Due to size, I am using SVI, and I’ve factored the model by block using the sequential plate.
I’ve put the blocked data into python lists of torch tensors: mu
, sigmaL
and beta_hat
. Each of which is a length k
list containing tensors corresponding to the block data.
My model + guide has the following form:
def blocked_model(mu, sigmaL, beta_hat):
k_blocks = len(mu)
for idx in pyro.plate("data", k_blocks, device=device):
p_k = mu[idx].shape[0]
beta_k = pyro.sample(
f"beta_{idx}",
dist.Normal(torch.zeros(p_k, device=device),
torch.ones(p_k, device=device))
)
pyro.sample(
f"beta_hat_{idx}",
dist.MultivariateNormal(
torch.matmul(mu[idx], beta_k), scale_tril=sigmaL[idx]
),
obs=beta_hat[idx],
)
def blocked_guide(mu, sigmaL, beta_hat):
k_blocks = len(beta_hat)
for k in range(k_blocks):
p_k = beta_hat[k].shape[0]
beta_loc = pyro.param(f"beta_{k}_loc",
torch.zeros(p_k, device=device))
beta_scale = pyro.param(f"beta_{k}_scale",
torch.ones(p_k, device=device),
constraint=dist.constraints.positive
)
pyro.sample(f"beta_{k}", dist.Normal(beta_loc, beta_scale))
And this appears to work.
I’m pretty new to pytorch and pyro.

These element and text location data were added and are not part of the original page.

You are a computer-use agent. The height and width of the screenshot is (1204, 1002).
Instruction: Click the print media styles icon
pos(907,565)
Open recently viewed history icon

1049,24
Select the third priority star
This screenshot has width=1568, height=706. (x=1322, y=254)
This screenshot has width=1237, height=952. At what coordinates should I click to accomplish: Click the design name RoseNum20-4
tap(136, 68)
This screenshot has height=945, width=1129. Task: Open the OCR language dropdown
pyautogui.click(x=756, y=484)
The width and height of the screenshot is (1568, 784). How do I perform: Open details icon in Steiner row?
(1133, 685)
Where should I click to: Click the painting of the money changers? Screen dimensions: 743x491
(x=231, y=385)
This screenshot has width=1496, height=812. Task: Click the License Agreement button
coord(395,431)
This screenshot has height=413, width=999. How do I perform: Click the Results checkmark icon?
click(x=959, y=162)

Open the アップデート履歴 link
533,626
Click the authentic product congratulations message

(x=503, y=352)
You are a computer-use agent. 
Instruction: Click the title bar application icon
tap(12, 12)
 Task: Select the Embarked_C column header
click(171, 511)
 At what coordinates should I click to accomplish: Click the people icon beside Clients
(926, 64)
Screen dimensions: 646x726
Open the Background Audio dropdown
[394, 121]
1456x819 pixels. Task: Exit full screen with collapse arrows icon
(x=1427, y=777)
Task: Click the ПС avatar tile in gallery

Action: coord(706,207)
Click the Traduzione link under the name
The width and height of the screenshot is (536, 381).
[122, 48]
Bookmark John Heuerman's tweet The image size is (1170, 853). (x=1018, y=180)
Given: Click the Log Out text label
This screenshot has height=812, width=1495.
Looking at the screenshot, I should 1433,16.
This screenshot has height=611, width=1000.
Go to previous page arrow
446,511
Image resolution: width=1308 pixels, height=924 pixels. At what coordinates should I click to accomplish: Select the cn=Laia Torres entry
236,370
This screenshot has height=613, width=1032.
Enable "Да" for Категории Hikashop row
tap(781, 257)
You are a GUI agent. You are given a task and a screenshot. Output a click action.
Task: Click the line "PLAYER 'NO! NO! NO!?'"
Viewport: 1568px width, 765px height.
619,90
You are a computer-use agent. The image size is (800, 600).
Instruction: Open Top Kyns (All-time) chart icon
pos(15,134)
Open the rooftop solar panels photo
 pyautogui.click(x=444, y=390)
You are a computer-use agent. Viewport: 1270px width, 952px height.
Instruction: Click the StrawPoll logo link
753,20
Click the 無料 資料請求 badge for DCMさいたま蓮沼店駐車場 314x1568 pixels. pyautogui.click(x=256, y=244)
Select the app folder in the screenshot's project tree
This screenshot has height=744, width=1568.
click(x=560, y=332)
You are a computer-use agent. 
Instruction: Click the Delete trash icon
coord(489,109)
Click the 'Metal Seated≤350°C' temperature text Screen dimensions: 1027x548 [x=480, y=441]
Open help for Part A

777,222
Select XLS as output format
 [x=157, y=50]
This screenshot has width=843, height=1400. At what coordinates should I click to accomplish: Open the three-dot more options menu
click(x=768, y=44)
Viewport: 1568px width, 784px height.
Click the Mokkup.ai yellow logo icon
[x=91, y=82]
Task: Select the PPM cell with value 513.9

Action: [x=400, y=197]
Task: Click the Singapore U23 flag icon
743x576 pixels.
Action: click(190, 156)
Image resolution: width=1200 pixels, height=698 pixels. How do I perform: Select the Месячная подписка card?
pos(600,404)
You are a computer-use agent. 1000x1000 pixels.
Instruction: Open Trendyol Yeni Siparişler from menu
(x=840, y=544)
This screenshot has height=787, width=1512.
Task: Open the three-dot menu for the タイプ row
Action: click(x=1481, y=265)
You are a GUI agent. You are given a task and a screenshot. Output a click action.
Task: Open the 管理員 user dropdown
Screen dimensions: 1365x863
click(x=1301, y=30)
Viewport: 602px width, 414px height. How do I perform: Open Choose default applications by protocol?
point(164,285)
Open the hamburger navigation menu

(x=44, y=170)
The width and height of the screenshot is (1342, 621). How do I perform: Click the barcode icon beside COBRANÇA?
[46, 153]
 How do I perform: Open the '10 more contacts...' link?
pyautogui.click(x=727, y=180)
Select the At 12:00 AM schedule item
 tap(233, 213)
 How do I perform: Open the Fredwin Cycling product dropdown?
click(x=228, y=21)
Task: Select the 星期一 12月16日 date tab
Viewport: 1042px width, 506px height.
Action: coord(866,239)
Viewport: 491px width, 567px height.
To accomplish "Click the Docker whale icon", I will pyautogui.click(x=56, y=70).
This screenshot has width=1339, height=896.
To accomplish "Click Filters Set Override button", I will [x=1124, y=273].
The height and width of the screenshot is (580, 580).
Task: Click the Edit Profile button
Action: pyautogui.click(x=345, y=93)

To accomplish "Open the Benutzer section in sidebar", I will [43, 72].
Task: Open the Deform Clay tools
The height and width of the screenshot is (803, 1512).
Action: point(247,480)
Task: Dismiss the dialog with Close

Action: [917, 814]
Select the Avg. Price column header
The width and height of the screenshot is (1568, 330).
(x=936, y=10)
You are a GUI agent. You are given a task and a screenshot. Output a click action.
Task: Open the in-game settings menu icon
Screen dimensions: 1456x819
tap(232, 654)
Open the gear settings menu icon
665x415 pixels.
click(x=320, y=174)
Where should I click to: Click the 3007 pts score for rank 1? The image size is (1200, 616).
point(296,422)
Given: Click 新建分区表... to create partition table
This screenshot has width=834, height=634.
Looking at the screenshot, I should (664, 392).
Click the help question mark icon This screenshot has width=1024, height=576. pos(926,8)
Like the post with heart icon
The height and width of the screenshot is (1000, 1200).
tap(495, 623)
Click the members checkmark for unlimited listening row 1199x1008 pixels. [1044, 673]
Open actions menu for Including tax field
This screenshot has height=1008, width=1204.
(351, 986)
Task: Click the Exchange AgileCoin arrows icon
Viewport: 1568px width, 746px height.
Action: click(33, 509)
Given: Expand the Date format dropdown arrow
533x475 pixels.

Is a better way to write down this model/guide? Is any easy performance left on the table?
Loading all the data into memory provided a speedup. Moving to a GPU provided a speedup. I’ve also considered doing some distributed/multi-threaded training since each block is independent, but I’m not sure how that would work exactly.
I’ve also considered porting to numpyro
, but there doesn’t appear to be an easy story about these kinds of jagged data structures there either.